-------- Texto fornecido --------

Third/Sister Lovers [1985]
Radio City, sofreu do mesmo mal de#1 Record: Foi aclamado pela crítica, mas devido a péssima política de distribuição e divulgação do selo Ardent, foi um fracasso de vendas. O baixista Andy Hummel que estava na faculdade na época, optou por terminar os estudos, e também deixou a banda. Alex Chilton e Jody Stephens entraram em estúdio no mesmo ano para gravar o terceiro registro do Big Star. Muitos consideram um disco solo de Chilton, mas penso que o compositor sempre foi grande responsável pela sonoridade da banda, então é bem justo que se considere esse disco como mais um do Big Star. Se no álbum anterior o clima já era de melancolia, Third/Sister Lovers é praticamente um luto, refletindo todo o emocional afetado de Chilton. Já sem nenhuma pretensão de sucesso, a dupla remanescente do Big Star investe em algumas canções mais experimentais e temas sombrios. Ouça Big Black Car e Holocaust e tente não se comover com a tristeza na voz de Chilton. A falta de interesse da gravadora e dos próprios membros da banda fizeram com que o disco não fosse finalizado e as fitas arquivadas. Em 1978, com o Big Star já fora de cena, a PVC Records reuniu as gravações, e lançou o disco com o nome Third. A partir de 1985, saiu uma nova edição, com capa diferente, faixas bônus e o nome de Third/Sister Lovers, que se tornaria a edição definitiva do terceiro álbum do Big Star.

-------- Material fornecido --------

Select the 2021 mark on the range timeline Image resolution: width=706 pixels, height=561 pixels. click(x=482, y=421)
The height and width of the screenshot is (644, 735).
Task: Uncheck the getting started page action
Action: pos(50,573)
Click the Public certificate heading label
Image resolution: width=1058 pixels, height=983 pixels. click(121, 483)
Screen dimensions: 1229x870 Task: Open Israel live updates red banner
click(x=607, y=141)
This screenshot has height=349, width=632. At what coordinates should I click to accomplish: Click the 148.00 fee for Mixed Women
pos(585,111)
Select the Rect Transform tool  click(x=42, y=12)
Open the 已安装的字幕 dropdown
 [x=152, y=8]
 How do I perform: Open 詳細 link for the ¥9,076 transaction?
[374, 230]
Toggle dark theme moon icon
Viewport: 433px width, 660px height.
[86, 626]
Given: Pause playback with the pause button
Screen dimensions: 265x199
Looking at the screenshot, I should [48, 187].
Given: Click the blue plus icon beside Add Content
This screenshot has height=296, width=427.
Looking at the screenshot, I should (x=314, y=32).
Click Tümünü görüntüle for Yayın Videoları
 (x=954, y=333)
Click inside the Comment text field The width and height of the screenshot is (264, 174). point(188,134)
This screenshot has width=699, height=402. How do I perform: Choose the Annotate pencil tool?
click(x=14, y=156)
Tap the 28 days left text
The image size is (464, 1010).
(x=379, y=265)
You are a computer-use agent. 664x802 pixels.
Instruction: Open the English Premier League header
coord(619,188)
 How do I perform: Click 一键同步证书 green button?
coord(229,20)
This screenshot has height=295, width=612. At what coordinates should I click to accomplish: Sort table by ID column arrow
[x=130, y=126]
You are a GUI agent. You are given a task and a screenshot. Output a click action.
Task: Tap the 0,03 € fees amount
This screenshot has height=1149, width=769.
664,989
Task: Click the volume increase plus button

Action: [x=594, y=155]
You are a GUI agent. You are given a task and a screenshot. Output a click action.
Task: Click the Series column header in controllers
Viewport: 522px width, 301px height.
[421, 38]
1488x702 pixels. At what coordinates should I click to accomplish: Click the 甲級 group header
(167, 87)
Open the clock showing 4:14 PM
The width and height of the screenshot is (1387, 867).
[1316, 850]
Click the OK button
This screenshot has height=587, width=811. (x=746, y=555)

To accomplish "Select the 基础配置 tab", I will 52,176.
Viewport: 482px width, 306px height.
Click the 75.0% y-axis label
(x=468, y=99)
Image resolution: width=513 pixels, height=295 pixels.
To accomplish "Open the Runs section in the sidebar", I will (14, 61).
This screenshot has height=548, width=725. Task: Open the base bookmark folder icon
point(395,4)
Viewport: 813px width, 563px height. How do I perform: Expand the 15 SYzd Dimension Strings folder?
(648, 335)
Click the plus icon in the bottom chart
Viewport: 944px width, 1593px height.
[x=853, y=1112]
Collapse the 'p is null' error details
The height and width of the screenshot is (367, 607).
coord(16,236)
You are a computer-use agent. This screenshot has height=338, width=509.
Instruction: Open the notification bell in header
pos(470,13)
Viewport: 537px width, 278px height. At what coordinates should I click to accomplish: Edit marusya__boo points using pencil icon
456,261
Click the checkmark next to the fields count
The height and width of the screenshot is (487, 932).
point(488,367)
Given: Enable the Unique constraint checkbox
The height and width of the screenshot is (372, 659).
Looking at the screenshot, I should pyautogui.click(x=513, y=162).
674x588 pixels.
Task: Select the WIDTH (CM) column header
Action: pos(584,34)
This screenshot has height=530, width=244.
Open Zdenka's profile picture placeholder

--------

Tarefa: Dê continuidade ao texto sobre o álbum Third/Sister Lovers, do Big Star, a partir da última frase apresentada.

Resposta:
Alguns meses após a gravação de Third/Sister Lovers, o Big Star se dissolveu de vez. Com a explosão do Power Pop e do Rock Alternativo nas décadas seguintes, inúmeras bandas citavam o Big Star como grande influência. Com isso, Chilton e Stephens se reuniram com o guitarrista Jon Auer e o baixista Ken Stringfellow do The Posies, e reformaram a banda. Em 2004, depois de quase 30 anos sem gravar material inédito, a nova formação do Big Star lança In Space. Apesar de não ter o mesmo frescor e qualidade dos discos clássicos, traz todos os elementos já conhecidos da banda: Ganchos melódicos, harmonias vocais e as guitarras afiadas e vocais marcantes de Alex Chilton.
A banda continuou na ativa até 2010, quando Chilton foi internado em março com problemas no coração, vindo a falecer no dia 17. O Big Star tinha um show marcado na mesma semana no SXSW Festival, e os membros remanescentes tocaram mesmo assim, dedicando a apresentação à Chilton, com várias participações especiais. Em julho do mesmo ano, o ex-baxista Andy Hummel foi diagnosticado com câncer e também acabou morrendo, deixando Stephens como único membro vivo do grupo. Em 2012 saiu o documentário Nothing Can Hurt Me, contando sua história com o sugestivo subtítulo de “The Greatest Band That Never Made It”, e que colocou o nome do Big Star em voga para toda uma nova geração. A trilha sonora é uma ótima entrada na carreira da banda. Complementando os lançamentos recentes, os ao vivo Live In Memphis (2014), com um registro da banda em 1994, e Live At Lafayette’s Music Room (2018), com a banda no auge, em 1973.